/motif-classify

Classify time series data using motifs discovered from Sequitur processing of SAX discretized data.

Primary LanguagePythonMIT LicenseMIT

Installation

GrammarViz

My code wraps up code from GrammarViz. To use it, you'll first need to run:

git clone https://github.com/GrammarViz2/grammarviz2_src.git
cd grammarviz2_src
mvn package -Psingle

...to build the jar. I wrote a wrapper that implements the scikit-learn BaseEstimator interface so I could use scikit's Pipeline and GridSearchCV for cross-validation parameter grid search. To allow the wrapper to find the GrammarViz code, you have two options. You can either add an environment variable, like so:

export GRAMMARVIZ_HOME="/path/to/grammarviz2_src/target/"
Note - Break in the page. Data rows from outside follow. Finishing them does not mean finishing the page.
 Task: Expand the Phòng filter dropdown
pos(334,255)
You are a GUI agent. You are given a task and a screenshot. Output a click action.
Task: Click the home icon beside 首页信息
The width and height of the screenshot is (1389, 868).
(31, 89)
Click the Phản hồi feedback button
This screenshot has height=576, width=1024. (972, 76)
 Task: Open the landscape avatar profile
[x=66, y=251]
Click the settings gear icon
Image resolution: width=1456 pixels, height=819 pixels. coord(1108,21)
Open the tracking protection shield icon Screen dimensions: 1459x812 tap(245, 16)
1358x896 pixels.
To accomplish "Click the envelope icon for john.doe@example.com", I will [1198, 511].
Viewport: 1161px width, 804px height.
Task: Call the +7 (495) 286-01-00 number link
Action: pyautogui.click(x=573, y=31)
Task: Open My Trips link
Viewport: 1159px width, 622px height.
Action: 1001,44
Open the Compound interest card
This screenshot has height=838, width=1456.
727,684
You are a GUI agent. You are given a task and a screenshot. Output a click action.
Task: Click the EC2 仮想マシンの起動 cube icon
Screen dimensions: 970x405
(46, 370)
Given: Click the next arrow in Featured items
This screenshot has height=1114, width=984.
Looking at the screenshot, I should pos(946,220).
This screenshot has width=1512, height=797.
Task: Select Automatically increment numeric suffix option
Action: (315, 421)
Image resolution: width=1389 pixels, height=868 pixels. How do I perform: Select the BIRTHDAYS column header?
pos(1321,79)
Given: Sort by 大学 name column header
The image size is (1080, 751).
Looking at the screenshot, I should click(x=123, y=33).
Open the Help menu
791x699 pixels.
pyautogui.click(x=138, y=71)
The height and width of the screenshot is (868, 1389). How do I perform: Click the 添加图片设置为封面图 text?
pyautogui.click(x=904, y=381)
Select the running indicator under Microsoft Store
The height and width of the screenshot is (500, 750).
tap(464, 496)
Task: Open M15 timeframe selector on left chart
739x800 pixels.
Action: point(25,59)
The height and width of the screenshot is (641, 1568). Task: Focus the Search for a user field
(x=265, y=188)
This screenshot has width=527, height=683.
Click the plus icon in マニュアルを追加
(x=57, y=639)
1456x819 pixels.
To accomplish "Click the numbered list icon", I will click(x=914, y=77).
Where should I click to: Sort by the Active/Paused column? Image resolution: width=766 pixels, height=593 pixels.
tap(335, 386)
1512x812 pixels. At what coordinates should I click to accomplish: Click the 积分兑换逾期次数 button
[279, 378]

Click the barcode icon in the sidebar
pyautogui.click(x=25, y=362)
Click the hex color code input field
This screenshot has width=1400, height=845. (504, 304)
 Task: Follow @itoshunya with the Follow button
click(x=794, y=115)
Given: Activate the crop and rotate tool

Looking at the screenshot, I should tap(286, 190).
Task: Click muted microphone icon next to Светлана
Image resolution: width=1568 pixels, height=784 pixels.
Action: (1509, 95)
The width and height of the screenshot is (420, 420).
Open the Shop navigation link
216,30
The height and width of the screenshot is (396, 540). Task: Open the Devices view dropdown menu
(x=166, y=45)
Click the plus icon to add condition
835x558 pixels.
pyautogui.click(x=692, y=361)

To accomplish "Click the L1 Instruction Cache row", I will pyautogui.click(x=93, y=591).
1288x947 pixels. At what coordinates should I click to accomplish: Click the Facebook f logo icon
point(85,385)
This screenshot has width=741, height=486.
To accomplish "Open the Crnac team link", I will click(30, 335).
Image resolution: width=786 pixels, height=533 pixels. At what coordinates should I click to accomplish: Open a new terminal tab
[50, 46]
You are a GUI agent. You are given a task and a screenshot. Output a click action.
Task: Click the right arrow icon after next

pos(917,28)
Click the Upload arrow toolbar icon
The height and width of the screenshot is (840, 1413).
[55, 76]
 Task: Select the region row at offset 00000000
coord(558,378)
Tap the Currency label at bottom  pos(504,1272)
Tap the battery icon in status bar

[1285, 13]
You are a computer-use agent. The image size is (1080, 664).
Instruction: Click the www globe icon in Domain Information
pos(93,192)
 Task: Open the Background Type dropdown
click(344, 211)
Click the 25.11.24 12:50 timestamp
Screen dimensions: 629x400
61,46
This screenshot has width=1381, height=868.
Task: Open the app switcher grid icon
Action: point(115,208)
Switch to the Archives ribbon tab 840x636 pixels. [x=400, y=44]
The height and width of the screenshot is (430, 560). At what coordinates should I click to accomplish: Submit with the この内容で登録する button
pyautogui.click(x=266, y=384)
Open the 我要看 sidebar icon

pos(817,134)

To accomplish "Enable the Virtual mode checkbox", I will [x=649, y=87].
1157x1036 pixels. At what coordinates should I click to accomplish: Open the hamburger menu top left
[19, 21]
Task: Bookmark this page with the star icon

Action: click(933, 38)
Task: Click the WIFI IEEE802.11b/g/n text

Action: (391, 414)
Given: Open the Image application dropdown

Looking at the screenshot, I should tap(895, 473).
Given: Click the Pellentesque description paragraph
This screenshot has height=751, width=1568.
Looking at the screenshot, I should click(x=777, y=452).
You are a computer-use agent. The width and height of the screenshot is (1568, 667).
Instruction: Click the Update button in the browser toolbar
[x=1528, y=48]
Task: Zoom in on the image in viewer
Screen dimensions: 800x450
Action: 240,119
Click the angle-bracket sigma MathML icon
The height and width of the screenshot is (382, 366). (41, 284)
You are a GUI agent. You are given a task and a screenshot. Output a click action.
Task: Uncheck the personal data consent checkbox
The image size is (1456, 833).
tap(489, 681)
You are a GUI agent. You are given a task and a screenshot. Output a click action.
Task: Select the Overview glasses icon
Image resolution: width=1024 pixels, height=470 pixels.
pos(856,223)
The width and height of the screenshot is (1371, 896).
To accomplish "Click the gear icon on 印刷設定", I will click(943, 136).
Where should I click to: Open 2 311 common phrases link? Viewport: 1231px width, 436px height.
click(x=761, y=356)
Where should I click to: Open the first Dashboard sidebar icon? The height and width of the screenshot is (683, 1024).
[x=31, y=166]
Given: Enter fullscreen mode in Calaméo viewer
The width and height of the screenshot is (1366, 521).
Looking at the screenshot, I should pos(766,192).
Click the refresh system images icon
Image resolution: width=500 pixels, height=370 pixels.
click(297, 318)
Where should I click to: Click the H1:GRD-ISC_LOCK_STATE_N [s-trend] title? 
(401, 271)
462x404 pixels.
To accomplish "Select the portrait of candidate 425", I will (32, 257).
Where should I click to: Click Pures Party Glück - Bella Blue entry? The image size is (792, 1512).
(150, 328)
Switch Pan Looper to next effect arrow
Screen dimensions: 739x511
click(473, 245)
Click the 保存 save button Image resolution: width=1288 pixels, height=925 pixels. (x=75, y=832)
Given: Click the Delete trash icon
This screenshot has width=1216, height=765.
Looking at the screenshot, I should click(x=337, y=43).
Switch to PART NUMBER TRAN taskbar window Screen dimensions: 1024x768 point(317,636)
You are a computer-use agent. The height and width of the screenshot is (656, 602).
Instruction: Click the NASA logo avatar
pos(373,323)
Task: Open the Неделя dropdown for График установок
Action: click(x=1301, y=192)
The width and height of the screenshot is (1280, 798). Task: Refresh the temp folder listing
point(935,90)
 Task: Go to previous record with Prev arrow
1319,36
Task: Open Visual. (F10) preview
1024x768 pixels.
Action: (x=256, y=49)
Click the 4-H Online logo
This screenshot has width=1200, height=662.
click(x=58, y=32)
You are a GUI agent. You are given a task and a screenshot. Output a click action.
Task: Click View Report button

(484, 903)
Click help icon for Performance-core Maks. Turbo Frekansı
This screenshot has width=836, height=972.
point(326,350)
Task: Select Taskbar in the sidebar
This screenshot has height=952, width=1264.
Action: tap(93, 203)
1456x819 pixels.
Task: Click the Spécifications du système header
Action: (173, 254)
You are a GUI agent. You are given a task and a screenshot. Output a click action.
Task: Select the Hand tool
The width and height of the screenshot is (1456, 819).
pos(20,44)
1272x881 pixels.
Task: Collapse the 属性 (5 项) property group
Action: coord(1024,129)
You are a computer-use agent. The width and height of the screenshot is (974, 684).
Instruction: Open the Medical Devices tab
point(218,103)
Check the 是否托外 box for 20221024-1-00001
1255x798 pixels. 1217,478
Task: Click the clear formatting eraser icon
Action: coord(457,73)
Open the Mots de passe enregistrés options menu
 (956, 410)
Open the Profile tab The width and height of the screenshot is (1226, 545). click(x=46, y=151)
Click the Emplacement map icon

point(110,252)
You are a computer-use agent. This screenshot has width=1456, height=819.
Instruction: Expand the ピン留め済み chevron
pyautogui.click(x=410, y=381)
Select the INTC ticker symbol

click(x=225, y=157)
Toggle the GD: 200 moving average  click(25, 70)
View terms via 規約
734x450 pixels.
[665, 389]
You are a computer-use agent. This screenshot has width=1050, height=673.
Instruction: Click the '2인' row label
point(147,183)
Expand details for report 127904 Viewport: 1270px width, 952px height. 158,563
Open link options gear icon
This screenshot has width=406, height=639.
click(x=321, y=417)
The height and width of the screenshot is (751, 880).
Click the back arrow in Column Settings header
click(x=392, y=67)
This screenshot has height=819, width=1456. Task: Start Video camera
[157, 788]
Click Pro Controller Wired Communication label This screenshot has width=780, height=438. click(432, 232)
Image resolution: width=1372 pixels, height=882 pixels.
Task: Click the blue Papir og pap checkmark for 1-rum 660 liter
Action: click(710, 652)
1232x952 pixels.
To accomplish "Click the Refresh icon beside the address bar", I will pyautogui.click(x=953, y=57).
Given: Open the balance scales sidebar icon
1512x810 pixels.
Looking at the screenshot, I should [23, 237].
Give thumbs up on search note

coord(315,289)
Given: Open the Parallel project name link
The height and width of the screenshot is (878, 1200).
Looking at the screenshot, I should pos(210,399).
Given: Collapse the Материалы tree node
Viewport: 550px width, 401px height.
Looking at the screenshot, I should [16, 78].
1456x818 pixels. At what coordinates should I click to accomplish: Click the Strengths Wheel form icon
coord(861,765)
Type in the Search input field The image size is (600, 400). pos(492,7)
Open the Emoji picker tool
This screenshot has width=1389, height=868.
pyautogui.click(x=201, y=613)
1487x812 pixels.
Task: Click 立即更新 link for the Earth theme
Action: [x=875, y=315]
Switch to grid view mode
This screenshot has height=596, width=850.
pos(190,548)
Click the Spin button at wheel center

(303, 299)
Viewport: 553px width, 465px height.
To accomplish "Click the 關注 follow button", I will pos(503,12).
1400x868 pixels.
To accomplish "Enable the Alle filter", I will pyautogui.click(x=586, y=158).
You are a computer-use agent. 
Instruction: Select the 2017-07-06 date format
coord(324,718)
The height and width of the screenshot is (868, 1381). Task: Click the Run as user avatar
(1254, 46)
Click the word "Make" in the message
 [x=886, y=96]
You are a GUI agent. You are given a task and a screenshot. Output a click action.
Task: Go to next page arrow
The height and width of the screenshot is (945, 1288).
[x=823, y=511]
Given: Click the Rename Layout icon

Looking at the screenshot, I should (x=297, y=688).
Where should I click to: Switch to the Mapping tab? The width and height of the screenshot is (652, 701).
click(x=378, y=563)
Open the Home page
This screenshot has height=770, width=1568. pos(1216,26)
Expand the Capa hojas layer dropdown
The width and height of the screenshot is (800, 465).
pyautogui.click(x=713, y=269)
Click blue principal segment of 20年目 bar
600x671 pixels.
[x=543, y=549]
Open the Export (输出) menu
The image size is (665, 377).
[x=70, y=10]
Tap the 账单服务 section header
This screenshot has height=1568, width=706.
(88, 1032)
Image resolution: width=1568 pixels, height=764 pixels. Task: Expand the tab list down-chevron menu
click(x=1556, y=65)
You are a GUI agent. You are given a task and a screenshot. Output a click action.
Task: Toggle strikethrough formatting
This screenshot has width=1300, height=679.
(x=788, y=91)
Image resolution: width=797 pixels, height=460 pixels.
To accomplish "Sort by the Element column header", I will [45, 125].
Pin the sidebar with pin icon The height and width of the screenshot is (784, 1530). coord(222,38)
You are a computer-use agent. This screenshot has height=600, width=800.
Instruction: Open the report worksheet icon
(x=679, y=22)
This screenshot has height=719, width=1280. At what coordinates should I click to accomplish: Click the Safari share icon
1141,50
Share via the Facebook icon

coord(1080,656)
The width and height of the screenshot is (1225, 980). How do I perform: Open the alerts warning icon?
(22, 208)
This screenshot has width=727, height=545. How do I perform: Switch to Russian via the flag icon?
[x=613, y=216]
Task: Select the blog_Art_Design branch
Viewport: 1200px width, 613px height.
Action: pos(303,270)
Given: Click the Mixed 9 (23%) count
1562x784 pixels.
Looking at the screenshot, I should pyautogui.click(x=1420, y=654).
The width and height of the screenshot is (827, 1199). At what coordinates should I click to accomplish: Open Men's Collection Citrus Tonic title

...or you can pass that path using the --gviz-home flag.

My Code

The other dependencies are listed in the requirements.txt file. Note that I've bundled one of the requirements (pysax) since the author recommended this. All custom code is in pure Python, so there is no need to build anything.

Code Outline and Execution

The custom Python code is contained in 4 modules:

grammar_parser.py -- Parse text output from GrammarViz CLI into `Grammar` object
motif_tagger.py -- SAX-discretize time series and use `Grammar` object to tag with motifs
motif_finder.py -- Provide a convenient method to run the GrammarViz code and parse it
                   directly into Python using temporary files for IPC. The code spawns
                   a subprocess shell to run the JVM in, then parses the results back
                   into the Python `Grammar` object. This code contains the interface
                   for the `sklearn.BaseEstimator`, called `MotifFinder`.
grid_search.py -- Using the `MotifFinder` for feature selection and a `sklearn.RandomForest`
                  for classification, conduct a grid search over the SAX
                  parameters. The data is output to a csv file and the
                  accuracy of the best estimator is output to stdout.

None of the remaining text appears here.